Гитлер не отвечал. Ему было не по себе, хотелось обрушиться на этот антисемитский листок, но он лишь спросил:

– Почему ты говоришь «наш журнал»? Его выпускаете вы, те, что тут собрались?

– Нет. Журналом руководит Ланц фон Либенфельс, – вообще-то, его зовут Адольф Ланц. Он присвоил себе дворянский титул для пущей важности – и он такой же, как мы.

– Как мы?



– Да! Как все мы здесь! Мы не согласны с бредом о расах и Германии, зато всем нравится его культ героя. «Остара» стала связующим звеном между нами.

Гитлер задумался об этом «между нами». Какое сообщество имел в виду Вернер? К какой группировке принадлежали Ланц и все эти молодые люди?

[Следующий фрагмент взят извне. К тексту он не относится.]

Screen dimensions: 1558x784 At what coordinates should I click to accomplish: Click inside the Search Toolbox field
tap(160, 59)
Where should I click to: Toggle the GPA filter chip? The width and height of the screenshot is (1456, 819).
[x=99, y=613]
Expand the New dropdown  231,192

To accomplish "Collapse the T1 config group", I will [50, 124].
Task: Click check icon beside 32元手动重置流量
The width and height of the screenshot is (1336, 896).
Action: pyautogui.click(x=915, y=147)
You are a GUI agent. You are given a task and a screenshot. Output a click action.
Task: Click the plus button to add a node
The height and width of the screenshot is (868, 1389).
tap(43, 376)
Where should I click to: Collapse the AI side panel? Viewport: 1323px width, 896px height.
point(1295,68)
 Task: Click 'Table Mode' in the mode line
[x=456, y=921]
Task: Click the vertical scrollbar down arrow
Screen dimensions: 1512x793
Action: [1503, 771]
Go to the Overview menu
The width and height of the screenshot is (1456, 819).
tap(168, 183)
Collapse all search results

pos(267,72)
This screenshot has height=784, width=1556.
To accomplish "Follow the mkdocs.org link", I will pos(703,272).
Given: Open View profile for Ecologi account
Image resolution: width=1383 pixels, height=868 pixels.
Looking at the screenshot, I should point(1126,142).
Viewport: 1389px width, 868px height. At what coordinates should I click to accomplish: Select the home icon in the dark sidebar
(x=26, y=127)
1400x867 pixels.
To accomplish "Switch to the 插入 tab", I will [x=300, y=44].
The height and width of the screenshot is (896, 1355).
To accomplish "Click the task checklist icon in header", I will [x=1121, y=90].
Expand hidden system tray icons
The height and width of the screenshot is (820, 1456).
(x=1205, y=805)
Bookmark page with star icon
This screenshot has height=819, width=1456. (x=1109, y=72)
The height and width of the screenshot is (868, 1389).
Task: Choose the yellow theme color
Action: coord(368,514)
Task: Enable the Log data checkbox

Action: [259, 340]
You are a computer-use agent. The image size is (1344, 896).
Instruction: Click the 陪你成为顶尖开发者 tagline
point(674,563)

Молодежь?..

Ветти, проходя мимо Адольфа, шепнула ему на ухо:

– Ну что, Дольферль, я вижу, вы спелись с Вернером?

Она протянула ему печенье и добавила с ласковым укором:

– Ах вы, озорники!

Она удалилась, лавируя между креслами, подмигнув им на прощание.

Гитлер почувствовал, что его тело налилось свинцом. Похолодело. Оледенело. Застыло. Он понял. Его приняли за извращенца. Он был на собрании извращенцев. Ему расставили ловушку.

Он вскочил:

– Мне что-то нехорошо. Пойду к себе.

– Я провожу тебя, – шепнул Вернер.

Напряженный, дрожащий – что было естественно для совсем молодого человека на грани ступора, Гитлер преодолел все преграды – ноги, кресла, столики, пуфы, подносы – и, задыхаясь, выскочил в коридор. К его удивлению, никого не возмутил этот уход по-английски.

Один Вернер тоненько рассмеялся:

– Надо же, какой ты шустрый!

– Я иду спать.

– Отлично, я с тобой.

Только пройдя несколько метров по лестнице, Гитлер понял, что Вернер действительно идет за ним, обернулся и возмущенно воскликнул:

– Что ты делаешь?! Куда собрался?

Вернер растерялся и не знал, как реагировать, потом решил, что Гитлер шутит, а его свирепая гримаса – просто игра.

Он поднялся еще на две ступеньки:

– Идет. Раз уж с тобой надо напрямую…

Гитлер почувствовал, как чужое тело прижалось к его телу, а чужой рот ищет его губы.

Он едва мог поверить в происходящее. Быстрее! Реагируй, сказал он себе. Помешай ему! Оттолкни его! Пихни! Пусть упадет! Реагируй! Не давайся…

Но Вернер уже отпрянул с криком ужаса. Его манишка была покрыта желтоватой жижей: Гитлера вырвало на нее.

– Мерзавец! Мерзавец! Так, значит, тебе правда стало плохо? Дольферль, Дольферль, ответь мне, вернись, я не сержусь!

Но Гитлер убежал, закрылся в своей комнате, запер дверь на три замка и в ярости кружил вокруг единственного стула.

Он не знал, что злит его сильнее всего. Что его тискал мужчина? Что его приняли за «такого»? Что он не сразу понял? Что был не способен оттолкнуть Вернера? Что сблевал на него? Все жгло, все было унижением.

Постепенно, формулируя свои мысли, придумывая задним числом соответствующие реакции, он успокаивался, боль стихала. Вскоре в голове осталось только одно, главное: Ветти. Нельзя, чтобы Ветти думала, что он такой… Ветти должна узнать, что Гитлер не принадлежит к клубу гомосексуалистов.

Он хотел, чтобы она испытала это облегчение, которое будет облегчением и для него, убедилась, что комплименты, которые он ей делал, пусть не столь цветистые и более редкие, они, его комплименты, были искренни, то были комплименты мужчины, настоящего мужчины, вожделеющего женщин… Поверит ли она? Как ее убедить?

И мысль пришла, простая, ясная, сияющая: он должен объясниться Ветти в любви.

Он шесть раз почистил зубы, заново умылся над рукомойником, примерил и отверг четыре рубашки, заштопал трусы и так наваксил ботинки, что они оставляли черные следы. Не важно! Он был готов и не на такое! Убедить Ветти – это требовало подготовки.